Garnet Range, MontanaColoma Mining District - Located in the northeastern corner of the Garnet Range at the headwaters of McGinnis Creek, Coloma and several other mining camps, including Reynolds City, Springtown, and Yreka got their starts in 1865 when prospectors found gold in Bear Gulch and Elk Creek. This started one of the last large Montana gold rushes and within weeks, 6,000 people moved into the Garnet Mountain mining districts. The settlement of Coloma, on the north side of the divide, was the largest next to Garnet, which would be developed later. Eventually, the Coloma area would support two mills which crushed the ore that was hauled out to Helena, Butte, or Anaconda to be treated.


After lode deposits at Coloma were discovered in 1897, the area would really begin to boom and was most active at the turn of the century.


The largest of the Coloma lodes was the Mammoth Mine, which was developed beginning in 1896 and would yield about $200,000 of gold in the next two decades. Other mines, including the Comet, Dixie, Clemantha, Cato, and several others were also operating in the early 20th century; however, most were not profitable as much of the gold was lost in the tailings.

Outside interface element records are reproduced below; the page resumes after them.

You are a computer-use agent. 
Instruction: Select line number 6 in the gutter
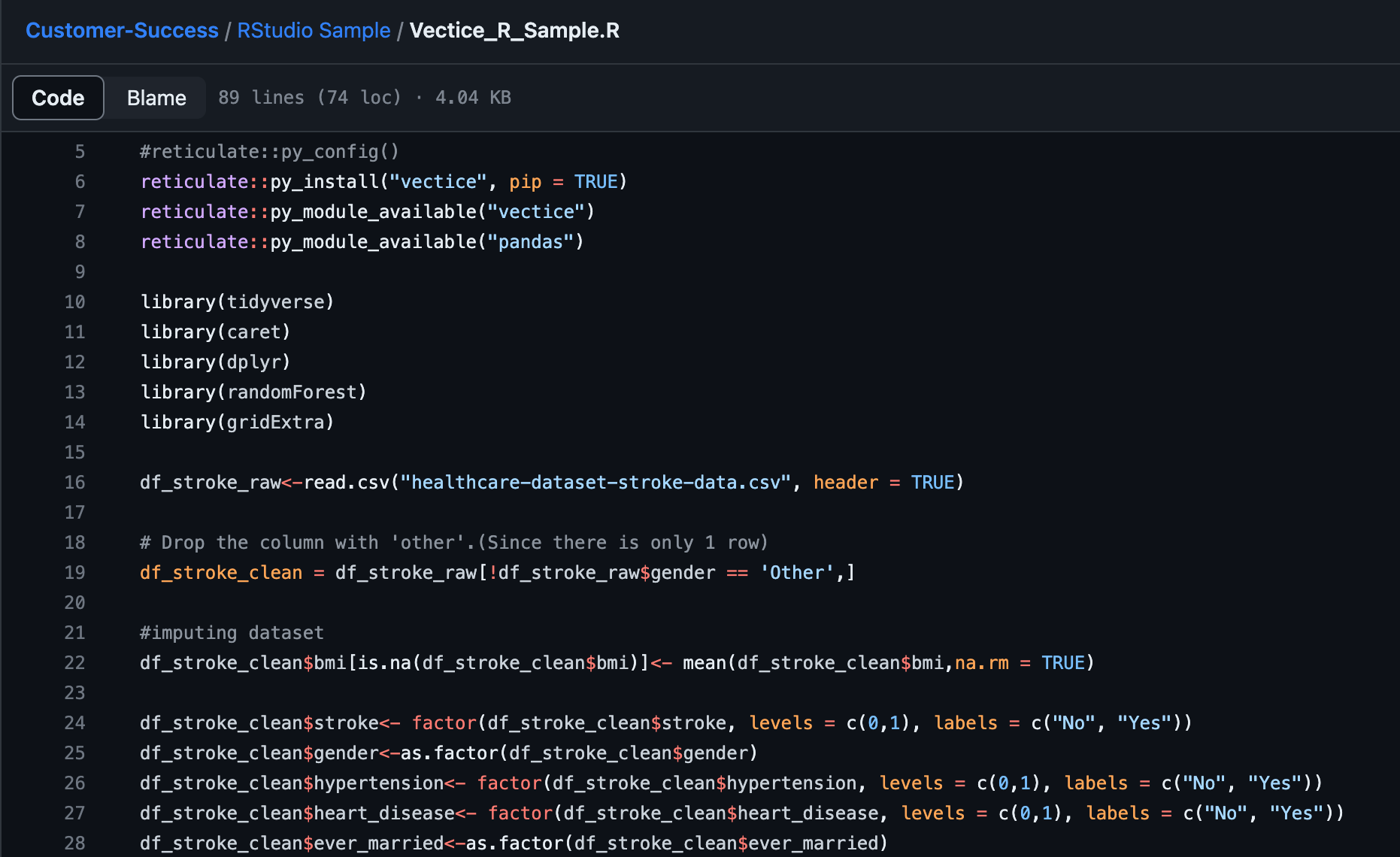tap(80, 182)
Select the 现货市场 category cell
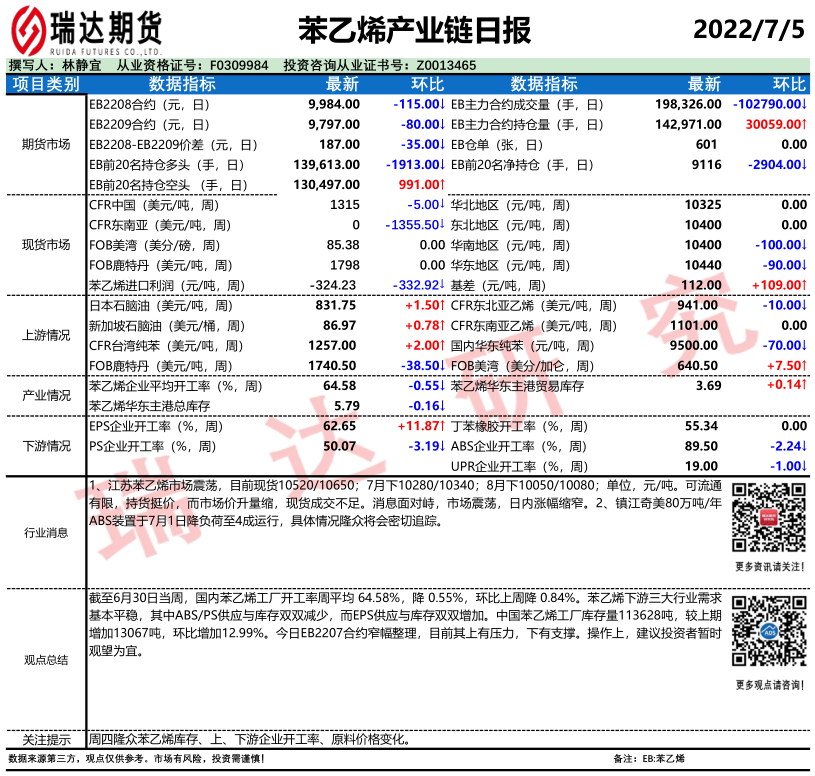Screen dimensions: 815x776 coord(46,245)
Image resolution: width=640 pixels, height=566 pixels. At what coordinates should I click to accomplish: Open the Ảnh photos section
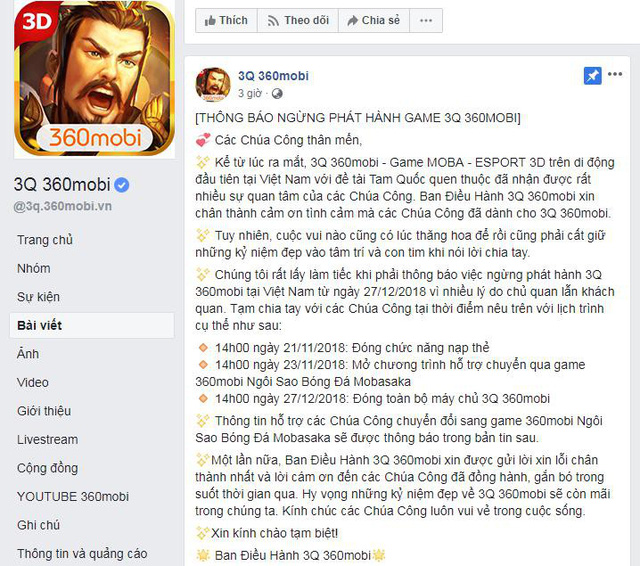coord(28,353)
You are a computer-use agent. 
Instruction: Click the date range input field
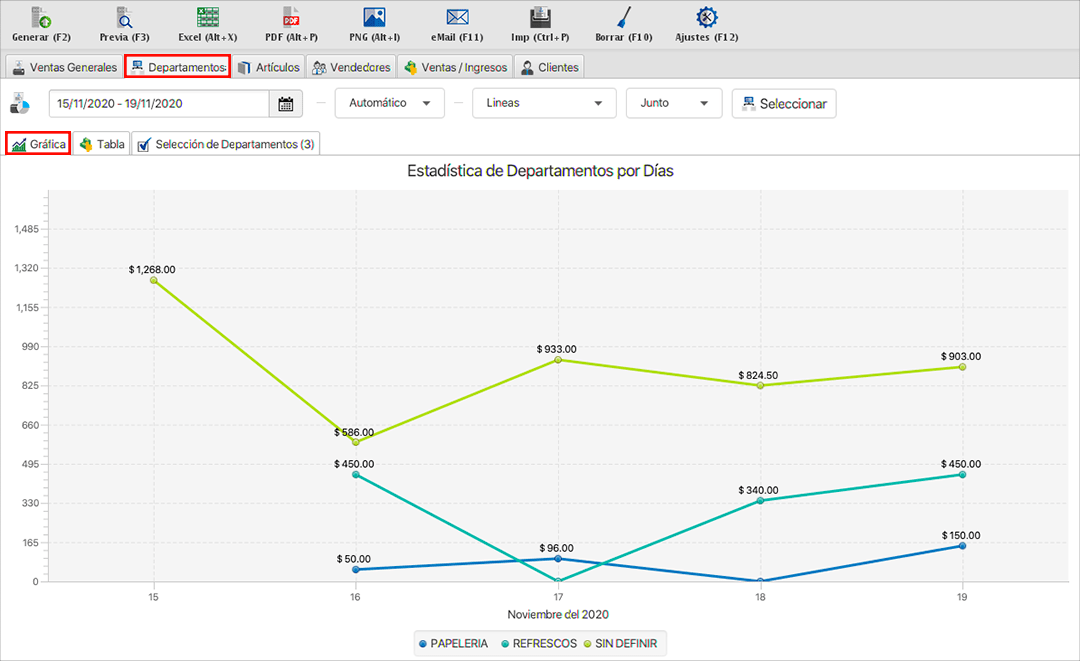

Though mining efforts continued as late as the 1950s, Coloma had all but died by 1918. Other mining camps in the area, including Reynolds city, Springtown, and Yreka had very short lives, lasting only a couple of years. All in all, the district produced only about $250,000 in gold, silver, lead, and zinc. Today, there is little left but a few cabins and mining remains.  

Coloma can be reached from Montana Highway 200 by traveling southeast on Garnet Range Road about seven miles. Garnet Range Road continues on a circuitous route for about 13 miles through the old mining camp sites of Reynolds city, Springtown, and Beartown before making its way to Garnet.